I took these photos while visiting Pier 45 in 2017. Was actually in town for business and decided to take some time off and walk around the wharf through the city. Was pleasantly surprised to see this Liberty Ship and Sub docked!!! Later the SS Jeremiah went out to sea but had missed it’s departure to take more photos.

The Liberty Ship SS Jeremiah O’Brien

The SS Jeremiah O’Brien is one of two remaining fully functional Liberty ships of the 2,710 built and launched during World War II. The O’Brien has the distinction of being the last unaltered Liberty ship and remains historically accurate. Moored at Pier 45, Fisherman’s Wharf, she is a premier San Francisco attraction.

Liberty ships were a class of cargo ship built in the United States during World War II under the Emergency Shipbuilding Program. Though British in concept,[4] the design was adopted by the United States for its simple, low-cost construction. Mass-produced on an unprecedented scale, the Liberty ship came to symbolize U.S. wartime industrial output.[5]

The class was developed to meet British orders for transports to replace ships that had been lost. Eighteen American shipyards built 2,710 Liberty ships between 1941 and 1945 (an average of three ships every two days),[6] easily the largest number of ships ever produced to a single design.
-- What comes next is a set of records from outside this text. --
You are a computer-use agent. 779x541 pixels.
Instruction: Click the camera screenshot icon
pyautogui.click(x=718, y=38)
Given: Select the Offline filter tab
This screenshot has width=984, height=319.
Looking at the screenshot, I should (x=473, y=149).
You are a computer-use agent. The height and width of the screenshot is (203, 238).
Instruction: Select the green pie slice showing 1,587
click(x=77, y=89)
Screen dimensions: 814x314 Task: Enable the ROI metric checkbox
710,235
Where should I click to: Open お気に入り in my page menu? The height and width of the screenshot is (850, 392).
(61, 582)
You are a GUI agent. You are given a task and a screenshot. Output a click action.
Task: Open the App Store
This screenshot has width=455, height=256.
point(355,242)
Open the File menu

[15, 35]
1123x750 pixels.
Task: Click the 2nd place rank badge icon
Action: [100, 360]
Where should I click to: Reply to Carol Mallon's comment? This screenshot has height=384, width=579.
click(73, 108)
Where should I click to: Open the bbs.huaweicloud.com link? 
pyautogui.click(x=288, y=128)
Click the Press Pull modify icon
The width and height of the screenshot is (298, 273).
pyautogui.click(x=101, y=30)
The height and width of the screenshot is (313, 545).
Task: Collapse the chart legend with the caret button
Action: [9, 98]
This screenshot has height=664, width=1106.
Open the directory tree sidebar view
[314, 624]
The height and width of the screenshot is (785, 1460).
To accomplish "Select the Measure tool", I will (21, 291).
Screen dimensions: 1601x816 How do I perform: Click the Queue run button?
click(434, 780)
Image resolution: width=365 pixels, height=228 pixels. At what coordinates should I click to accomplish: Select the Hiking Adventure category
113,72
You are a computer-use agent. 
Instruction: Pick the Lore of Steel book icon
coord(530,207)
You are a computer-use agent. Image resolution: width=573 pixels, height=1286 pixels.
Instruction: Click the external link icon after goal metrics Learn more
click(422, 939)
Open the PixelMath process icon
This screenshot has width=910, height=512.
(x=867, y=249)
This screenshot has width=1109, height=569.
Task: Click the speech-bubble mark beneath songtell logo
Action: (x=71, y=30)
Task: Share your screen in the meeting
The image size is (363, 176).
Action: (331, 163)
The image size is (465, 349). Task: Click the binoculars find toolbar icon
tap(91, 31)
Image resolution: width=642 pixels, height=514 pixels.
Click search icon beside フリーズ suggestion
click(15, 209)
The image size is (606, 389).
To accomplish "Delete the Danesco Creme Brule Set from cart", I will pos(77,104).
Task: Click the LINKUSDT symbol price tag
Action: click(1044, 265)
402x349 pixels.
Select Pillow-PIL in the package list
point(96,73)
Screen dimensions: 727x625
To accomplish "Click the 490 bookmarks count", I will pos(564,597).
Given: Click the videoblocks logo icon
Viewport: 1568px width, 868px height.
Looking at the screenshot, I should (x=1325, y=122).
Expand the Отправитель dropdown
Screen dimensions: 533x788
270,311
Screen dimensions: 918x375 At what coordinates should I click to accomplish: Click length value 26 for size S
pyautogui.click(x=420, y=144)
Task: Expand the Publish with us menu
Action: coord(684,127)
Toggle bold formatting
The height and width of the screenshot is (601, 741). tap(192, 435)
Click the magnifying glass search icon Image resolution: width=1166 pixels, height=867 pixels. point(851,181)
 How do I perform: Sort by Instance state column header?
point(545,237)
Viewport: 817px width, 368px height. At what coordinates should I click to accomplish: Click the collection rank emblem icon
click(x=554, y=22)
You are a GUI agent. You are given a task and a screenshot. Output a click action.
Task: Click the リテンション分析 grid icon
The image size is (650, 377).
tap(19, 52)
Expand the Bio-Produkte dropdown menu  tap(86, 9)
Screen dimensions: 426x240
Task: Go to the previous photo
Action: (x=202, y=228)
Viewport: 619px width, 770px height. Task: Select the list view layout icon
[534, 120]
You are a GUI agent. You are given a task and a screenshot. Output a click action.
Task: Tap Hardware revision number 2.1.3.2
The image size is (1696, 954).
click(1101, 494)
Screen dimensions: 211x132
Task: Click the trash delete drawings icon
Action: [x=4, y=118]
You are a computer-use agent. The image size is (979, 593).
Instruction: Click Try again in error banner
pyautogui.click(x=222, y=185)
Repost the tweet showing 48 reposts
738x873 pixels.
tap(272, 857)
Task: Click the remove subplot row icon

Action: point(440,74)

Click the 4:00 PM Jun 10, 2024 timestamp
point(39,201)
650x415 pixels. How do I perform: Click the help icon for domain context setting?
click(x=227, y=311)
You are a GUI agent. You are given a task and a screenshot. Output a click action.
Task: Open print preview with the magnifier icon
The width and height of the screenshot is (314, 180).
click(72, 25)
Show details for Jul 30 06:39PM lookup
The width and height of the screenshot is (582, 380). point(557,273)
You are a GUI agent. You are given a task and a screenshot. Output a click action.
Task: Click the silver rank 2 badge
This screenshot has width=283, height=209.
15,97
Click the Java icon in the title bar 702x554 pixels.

USS Pampanito (SS-383/AGSS-383), a Balao-class submarine

USS Pampanito (SS-383/AGSS-383), a Balao-class submarine, was a United States Navy ship, the third one named for the pompano fish. She completed six war patrols from 1944 to 1945 and served as a United States Naval Reserve training ship from 1960 to 1971. She is now a National Historic Landmark, preserved as a memorial and museum ship in the San Francisco Maritime National Park Association located at Fisherman’s Wharf in San FranciscoCalifornia.

Pampanito was turned into a memorial and museum at San Francisco on 21 November 1975,[2] transferred to the Maritime Park Association (formerly the National Maritime Museum Association) on 20 May 1976, and opened to the public on 15 March 1982.[11]

In 1986, Pampanito was listed on the National Register of Historic Places and declared to be a National Historic Landmark.[8][7][12] She is now owned and operated by the San Francisco Maritime National Park Association and is moored at Pier 45 in San Francisco’s Fisherman’s Wharf area, where she is open for visiting.